On ne sait pas exactement où le morceau de comète supposé a frappé la Terre ou comment il était grand, a-t-elle ajouté. Cependant, une étude de 2004 a estimé qu'un fragment de comète de seulement 2000 pieds (600 mètres) de large pourrait avoir causé l'événement de refroidissement de 536-537, si elle a explosé dans l'atmosphère et que la poussière constituante a été répartie uniformément dans le monde entier...

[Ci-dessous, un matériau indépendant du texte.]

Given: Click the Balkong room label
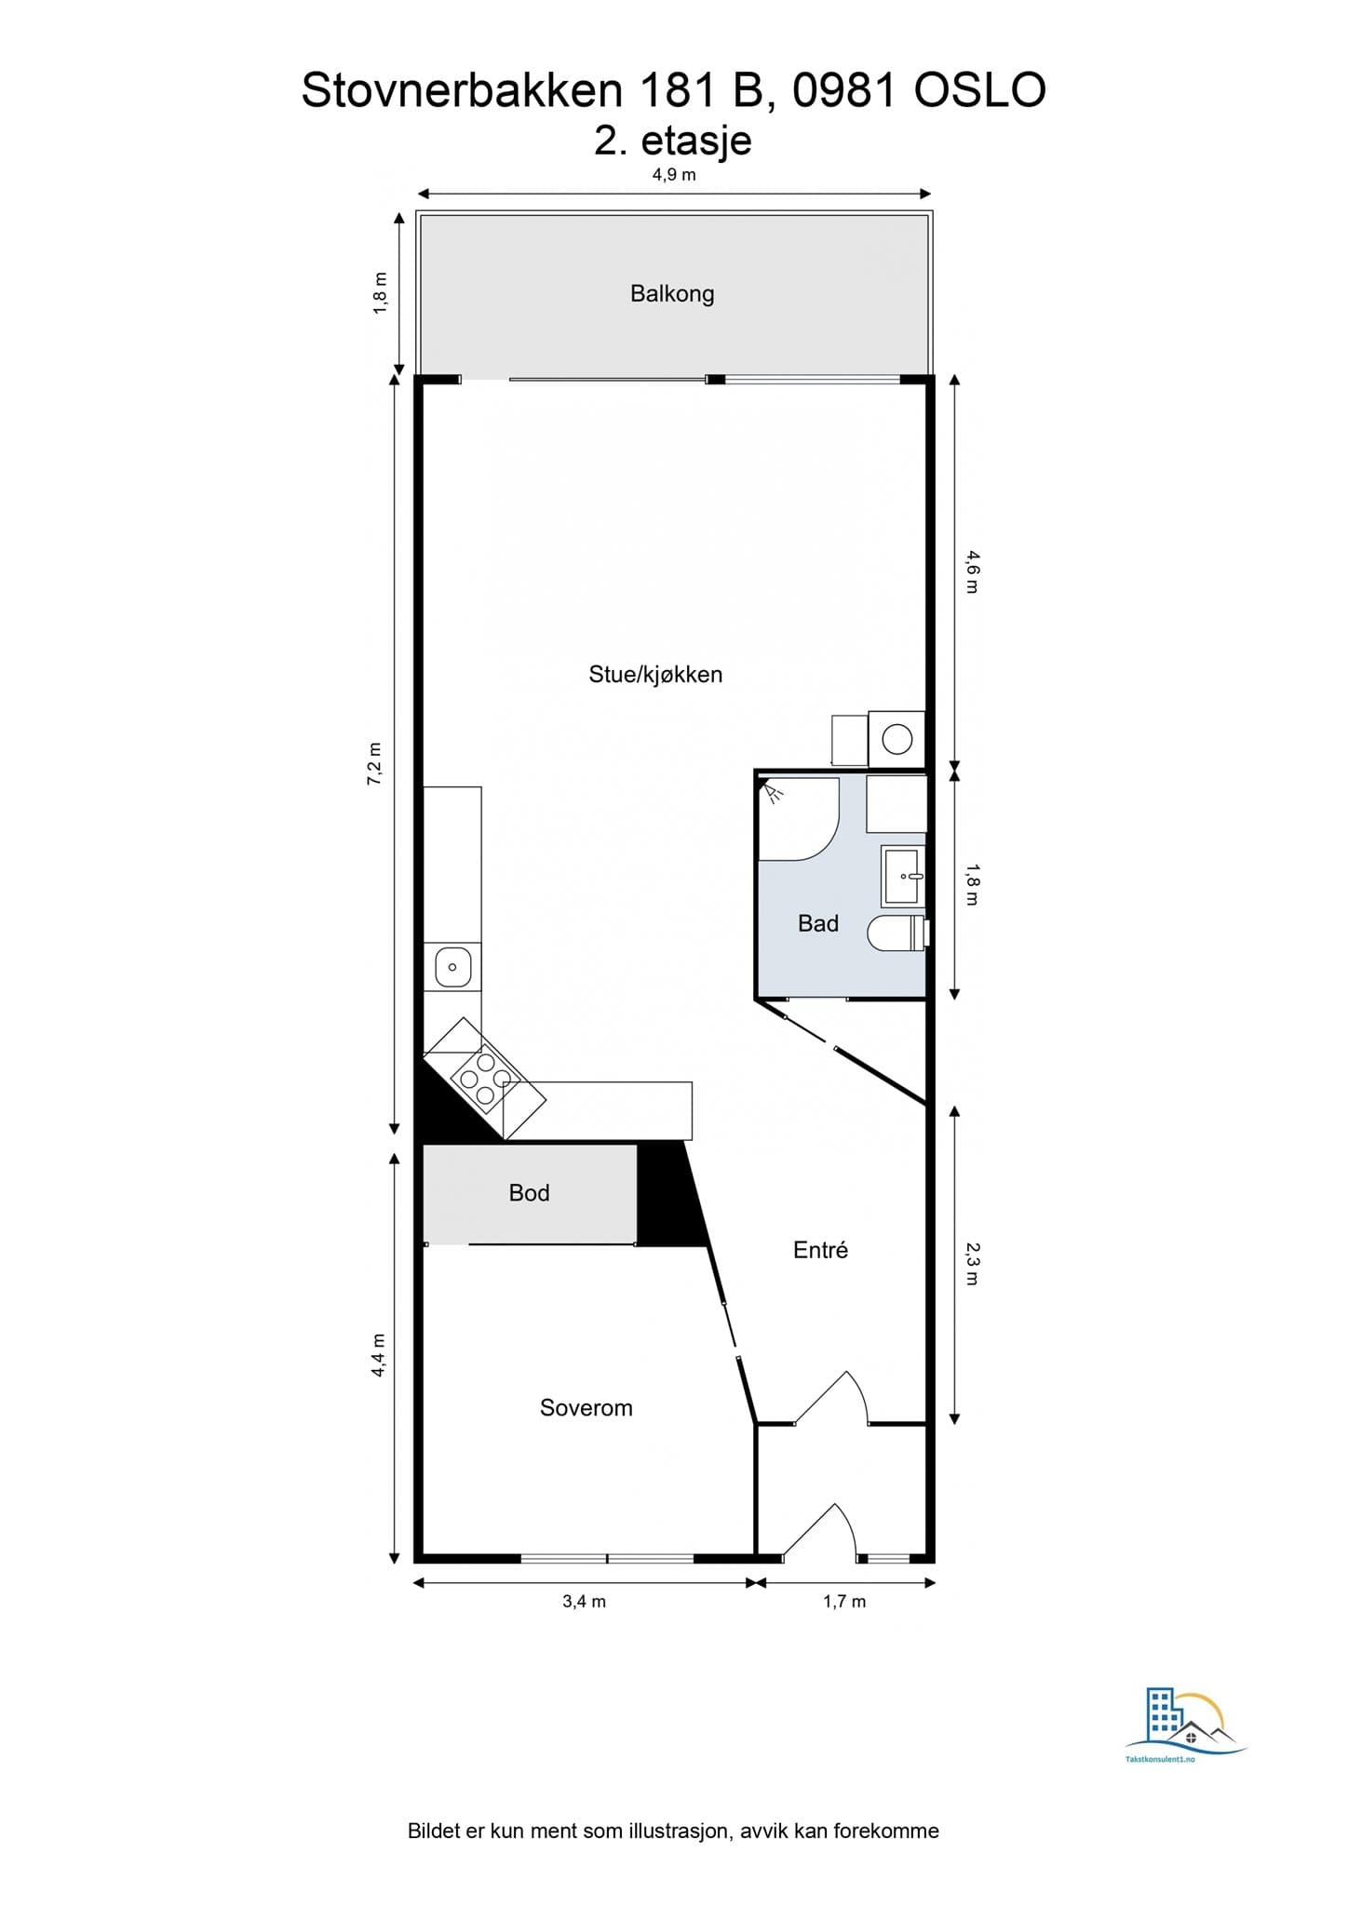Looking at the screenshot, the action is point(672,294).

Source : http://www.space.com/24005-halleys-comet-linked-to-ancient-famine.html

YH : Autrement dit, il faut se méfier beaucoup des retombées de la comète ISON, qui a déversé la majorité de sa matière entre le Soleil et toutes les planètes internes à priori... les traversées d'orbites peuvent durer des années et l'épaisseur des nuages de poussières et matières (dimensions inconnues) peuvent varier aussi avec le temps, ainsi que les orbites... si les débris n'ont pas trop dévié de la trajectoire initiale, les premières retombées pourraient avoir lieu très bientôt et jusqu'à mi-janvier 2014 à priori.